El culto al Sagrado Corazón tiene, pues, un carácter reparador y expiatorio.
El acto del que hablamos también se ha recomendado como acto de expiación, especialmente por pecados que perjudican la vida social, como la negligencia en la educación, el desprecio por la pureza, la blasfemia, la codicia, la incredulidad, el ateísmo, el rechazo de Dios en la cultura y la política, el desprecio por la autoridad, etc.
Los pecados públicos también exigen satisfacción pública. Santa Margarita María Alacoque ya lo señaló.
La recitación pública del Acto de Consagración de la Raza Humana al Sagrado Corazón del Señor Jesús pretende, pues, enfatizar que el amor revelado por Él es el principio supremo de la vida social y política.
Todos los papas del siglo XX, como se hizo en los documentos del Concilio Vaticano II, han vuelto constantemente a este principio, intentando convencer de él tanto a los cristianos como a todas las personas de buena voluntad.

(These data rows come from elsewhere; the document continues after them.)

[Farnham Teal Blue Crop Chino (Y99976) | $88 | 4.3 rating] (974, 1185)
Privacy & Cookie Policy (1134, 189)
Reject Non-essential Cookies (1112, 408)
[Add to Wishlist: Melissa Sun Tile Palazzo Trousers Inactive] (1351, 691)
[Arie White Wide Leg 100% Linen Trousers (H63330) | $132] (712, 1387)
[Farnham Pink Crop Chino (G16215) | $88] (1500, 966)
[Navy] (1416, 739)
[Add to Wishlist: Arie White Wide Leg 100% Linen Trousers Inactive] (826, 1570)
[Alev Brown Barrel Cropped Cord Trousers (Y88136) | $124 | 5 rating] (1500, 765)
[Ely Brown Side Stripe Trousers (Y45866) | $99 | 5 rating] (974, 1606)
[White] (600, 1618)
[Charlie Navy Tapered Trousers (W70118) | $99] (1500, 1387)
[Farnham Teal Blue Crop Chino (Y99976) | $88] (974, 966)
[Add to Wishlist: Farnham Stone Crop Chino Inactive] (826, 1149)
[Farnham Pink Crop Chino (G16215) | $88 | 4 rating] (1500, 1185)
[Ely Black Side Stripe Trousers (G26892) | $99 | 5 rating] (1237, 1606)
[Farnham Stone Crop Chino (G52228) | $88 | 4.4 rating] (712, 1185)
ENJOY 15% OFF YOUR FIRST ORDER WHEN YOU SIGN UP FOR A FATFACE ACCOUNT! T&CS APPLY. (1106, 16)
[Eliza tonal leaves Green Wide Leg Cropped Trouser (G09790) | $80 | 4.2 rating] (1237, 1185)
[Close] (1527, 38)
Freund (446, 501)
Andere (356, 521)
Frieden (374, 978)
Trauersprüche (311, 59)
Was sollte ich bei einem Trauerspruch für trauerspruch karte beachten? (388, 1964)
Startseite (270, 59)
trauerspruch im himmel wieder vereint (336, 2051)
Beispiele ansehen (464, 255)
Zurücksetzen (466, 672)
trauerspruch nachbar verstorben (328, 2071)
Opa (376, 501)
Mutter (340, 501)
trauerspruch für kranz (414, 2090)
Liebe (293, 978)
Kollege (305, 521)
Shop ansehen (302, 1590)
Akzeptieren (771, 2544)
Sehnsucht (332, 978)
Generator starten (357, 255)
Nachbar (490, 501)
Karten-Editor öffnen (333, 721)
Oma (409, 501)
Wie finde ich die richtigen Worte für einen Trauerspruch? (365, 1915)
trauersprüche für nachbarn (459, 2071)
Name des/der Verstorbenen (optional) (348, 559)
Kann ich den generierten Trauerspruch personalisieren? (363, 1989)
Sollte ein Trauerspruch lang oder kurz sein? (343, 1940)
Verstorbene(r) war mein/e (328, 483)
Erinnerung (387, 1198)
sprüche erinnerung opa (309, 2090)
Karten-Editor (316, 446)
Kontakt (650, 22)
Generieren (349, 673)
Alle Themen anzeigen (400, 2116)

La repetición pública de este acto pretende fortalecer esta convicción de importancia fundamental para toda la humanidad, a fin de transformar las relaciones interpersonales y forjar un nuevo estilo de vida sobre esta base.
Cabe recordar también que el Papa Pío XI combinó la recitación del Acto de Consagración de la Humanidad al Sacratísimo Corazón del Señor Jesús con la festividad de Cristo Rey del Universo.
De esta manera, quiso no solo combinar estos dos tipos de culto, sino también enfatizar aún más la trascendencia social de Jesucristo y su amor salvador por el futuro de la humanidad, que será verdaderamente abierto si se une a su presencia y su reino. Esto lo demuestran acertadamente los diversos movimientos de entronización que se están desarrollando actualmente, relacionados con el culto al Sacratísimo Corazón del Señor Jesús.
La renovación pública del Acto de Consagración de la Raza Humana al Sacratísimo Corazón del Señor Jesús es, por así decirlo, una confirmación sintética de estos profundos contenidos presentes en su culto.
Sin duda, deben ser extraídos para lograr la transformación de la vida social, tan necesaria hoy en día, tanto por la situación espiritual actual como por el desarrollo ulterior de la vida de la comunidad humana.
La indulgencia asociada a este acto es, sin duda, un estímulo para recitarlo, pero sobre todo, la indulgencia —este gran don espiritual— produce la renovación interior del hombre, pues lo libera de las consecuencias del pecado y contribuye a que el hombre también pueda, de una manera nueva, poner en práctica lo que contiene el mensaje del que este acto emana y que continúa propagando.

Por P. JANUSZ KROLIKOWSKI.
Decano de la Facultad de Teología de la Universidad Pontificia Juan Pablo II, Sección de Tarnów.